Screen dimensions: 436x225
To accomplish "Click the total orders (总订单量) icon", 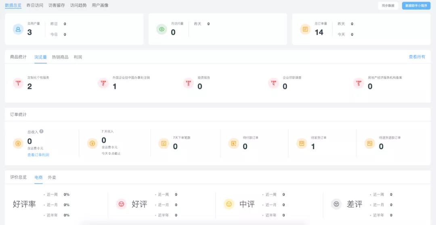I will (x=306, y=29).
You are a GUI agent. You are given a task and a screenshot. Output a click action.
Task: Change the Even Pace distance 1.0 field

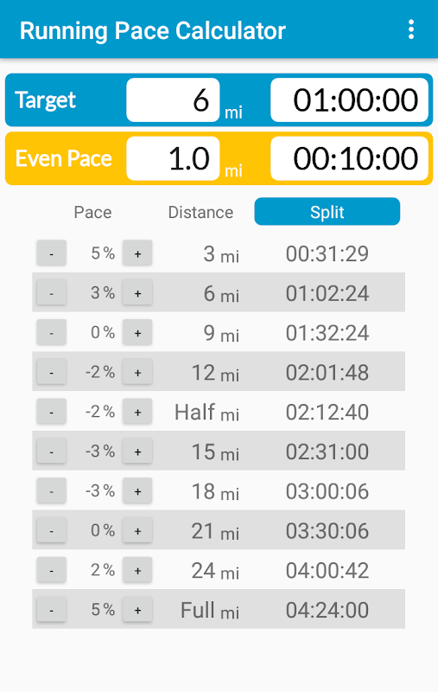173,158
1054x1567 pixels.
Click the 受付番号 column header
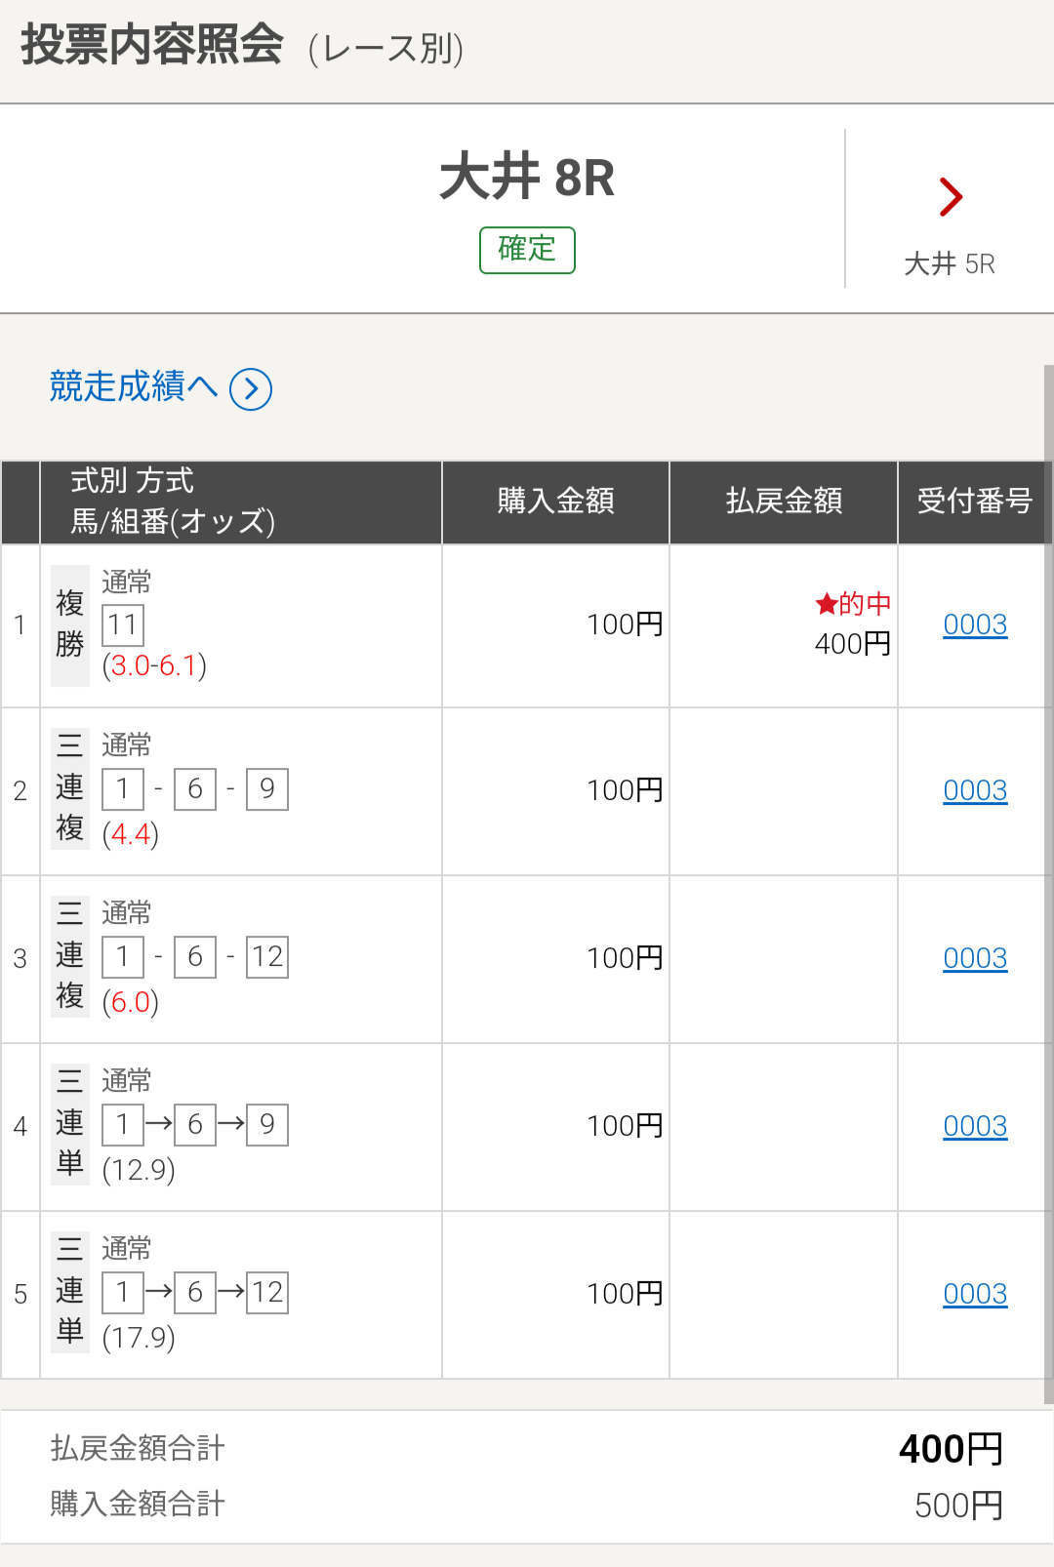[x=975, y=502]
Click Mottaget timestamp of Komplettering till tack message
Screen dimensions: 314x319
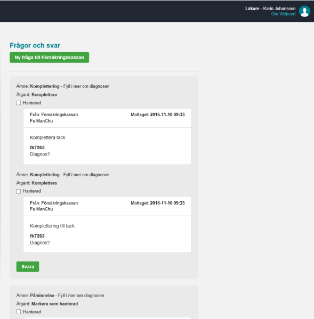coord(158,203)
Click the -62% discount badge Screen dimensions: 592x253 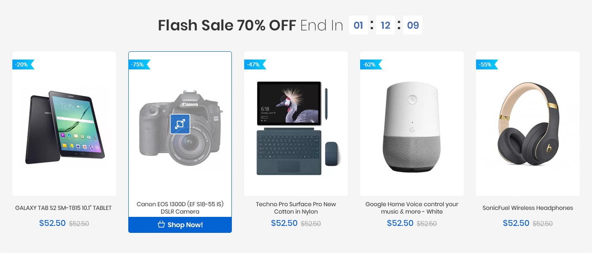(x=371, y=64)
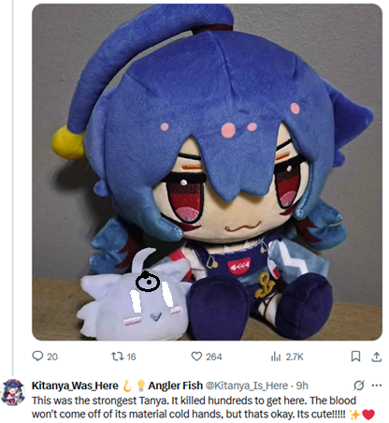The image size is (389, 423).
Task: Click the red heart emoji in reply
Action: pos(368,415)
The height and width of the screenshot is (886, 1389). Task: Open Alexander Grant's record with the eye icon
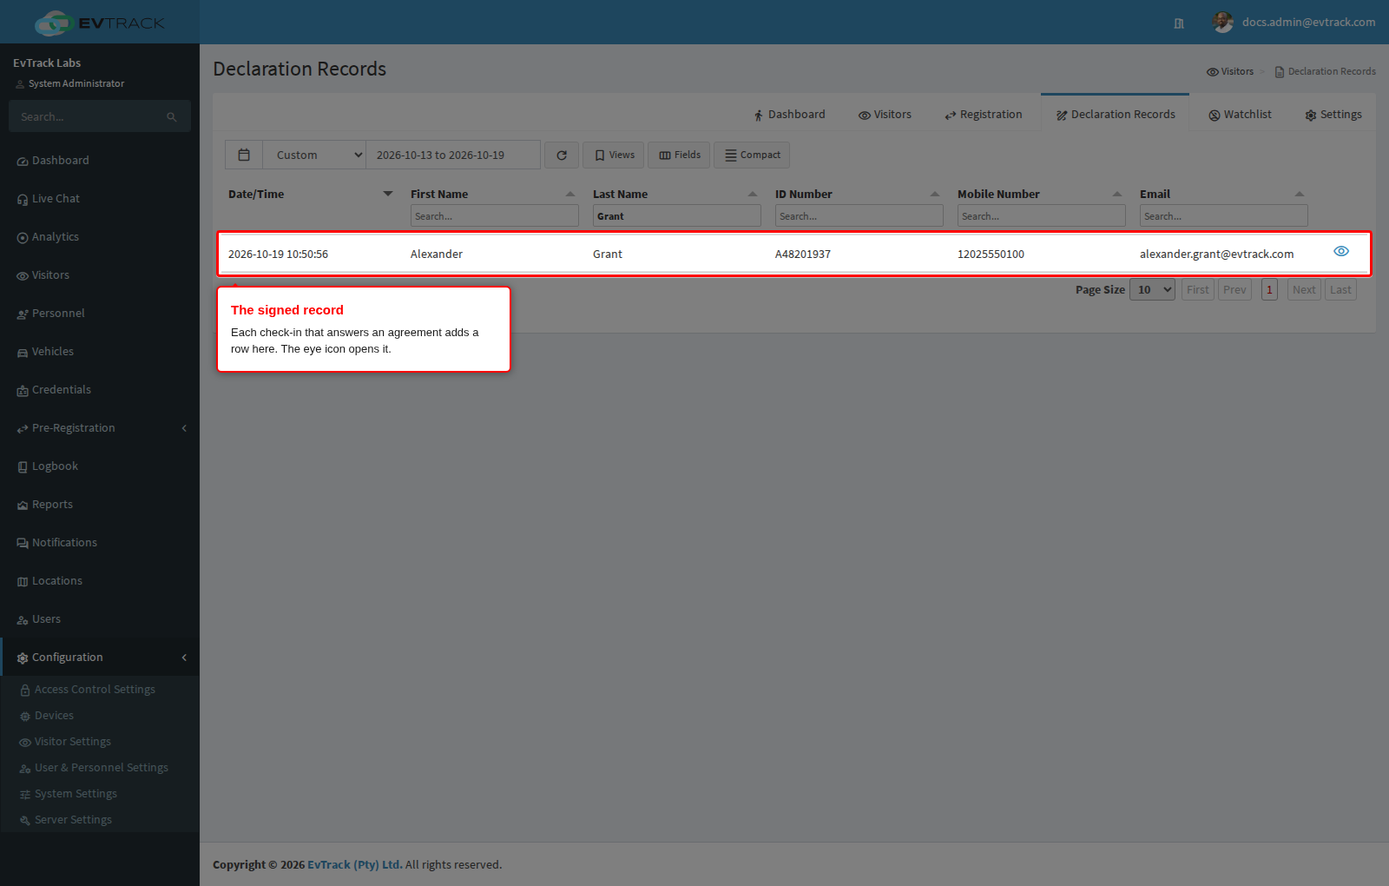pos(1341,251)
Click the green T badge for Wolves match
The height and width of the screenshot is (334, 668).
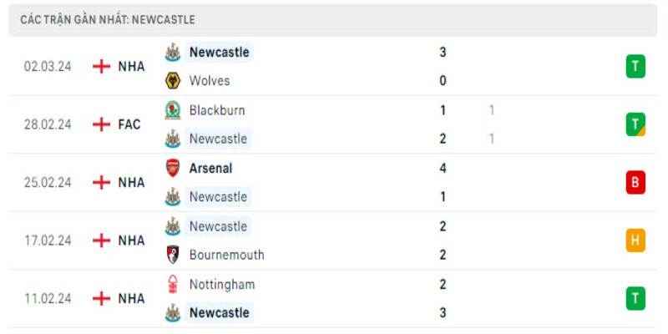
---+---
Reproduce word for word the material from the line containing "The height and width of the screenshot is (886, 1389)." through the end of the material, both included. Leave the pictures out.

- EXPECTED OUTPUT
The height and width of the screenshot is (886, 1389). Task: Open Alexander Grant's record with the eye icon
pos(1341,251)
Click the green T badge for Wolves match
The height and width of the screenshot is (334, 668).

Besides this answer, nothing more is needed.